In sum, it is "show the code" time.  That is, it is pretty clear what
I have said above has speculative elements and similarly for any
further replies you make (unless you know of some cases where
amountToCopy is definitely unreliable). So my focus from now on will
be to continue my project of implementing the two-semaphore method for
wxwidgets IPC. Once I have completed that implementation, we should
evaluate that code and obviously if it is simpler and there is at
least no drop in efficiency we should adopt it but otherwise not.

Alan
__
Alan W. Irwin

Astronomical research affiliation with Department of Physics and Astronomy,
University of Victoria (astrowww.phys.uvic.ca).

Programming affiliations with the FreeEOS equation-of-state
implementation for stellar interiors (freeeos.sf.net); the Time
Ephemerides project (timeephem.sf.net); PLplot scientific plotting
software package (plplot.sf.net); the libLASi project
(unifont.org/lasi); the Loads of Linux Links project 

Re: [Plplot-devel] Recent progress with wxwidgets IPC

2017-02-07 Thread Phil Rosenberg
Hi Alan
That seems reasonable. I'm not sure what the benefits are though.
Should the new way be quicker?

In terms of the overall complexity here are some of the things I found
while setting up the current system that each made the system more
complex than I initially envisaged. I imagine you will come across
many of these too.

The reason that I went for a circular buffer is that data can
continuously be being sent even while the reader is reading. That is
until the writer catches up with the reader. In a simple
restart-from-the-beginning buffer like you seem to be proposing the
sender must wait until the reader has read all the data from the
buffer before it can send more data.

In fact I have a feeling that the system as I have it now makes little
or no use of the actual semaphores and just uses flags in specified
locations in the shared memory. I would have to look through the code
properly to check. Don't forget also that while waiting for new data
the semaphore cannot block indefinitely. To do so would hang
wxPLViewer or the sender software. I think also there is no way to
tell if a page is finished or whether there is more data to come.
Therefore you must use non- blocking semaphores and poll them on
regular intervals.


If you want to do two way communications you will need two areas of
shared memory, one for each direction, otherwise you will likely have
a race condition for which process will write next. As it happens,
like you said the transfer is almost all one way, with just a small
amount being returned. So I just allocated a small portion of the
shared memory to represent a struct to hold some specific returned
information. I'm doing this from memory, but I think it would work
like this for the case of getting text size.

▸ Records provided
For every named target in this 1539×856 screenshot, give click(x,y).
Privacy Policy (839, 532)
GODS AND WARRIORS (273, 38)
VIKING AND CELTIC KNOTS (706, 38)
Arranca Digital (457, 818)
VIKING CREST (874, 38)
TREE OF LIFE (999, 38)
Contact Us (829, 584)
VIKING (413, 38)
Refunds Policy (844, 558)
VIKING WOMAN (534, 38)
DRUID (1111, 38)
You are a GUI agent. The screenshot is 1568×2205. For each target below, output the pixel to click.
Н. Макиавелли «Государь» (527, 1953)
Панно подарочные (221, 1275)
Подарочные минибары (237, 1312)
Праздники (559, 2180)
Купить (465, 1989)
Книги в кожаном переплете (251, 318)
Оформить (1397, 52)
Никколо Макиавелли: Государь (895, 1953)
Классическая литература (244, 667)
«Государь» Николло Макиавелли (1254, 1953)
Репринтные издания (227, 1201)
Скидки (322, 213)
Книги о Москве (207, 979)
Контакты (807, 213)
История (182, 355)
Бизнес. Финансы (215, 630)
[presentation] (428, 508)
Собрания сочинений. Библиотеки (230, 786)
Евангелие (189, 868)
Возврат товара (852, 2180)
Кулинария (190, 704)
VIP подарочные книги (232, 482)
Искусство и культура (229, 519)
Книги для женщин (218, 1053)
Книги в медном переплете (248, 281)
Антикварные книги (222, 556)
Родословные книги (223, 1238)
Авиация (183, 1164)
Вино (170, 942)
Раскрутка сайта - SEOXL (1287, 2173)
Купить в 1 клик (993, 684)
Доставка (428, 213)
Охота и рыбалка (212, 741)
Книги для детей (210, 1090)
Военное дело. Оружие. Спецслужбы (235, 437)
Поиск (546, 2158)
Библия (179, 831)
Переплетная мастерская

▸ The request
In the wxwidgets IPC thread, what reason is given for choosing a circular buffer? The rows have no role here.

▸ Exercise answer
Data can keep being sent while the reader is reading, until the writer catches up with the reader.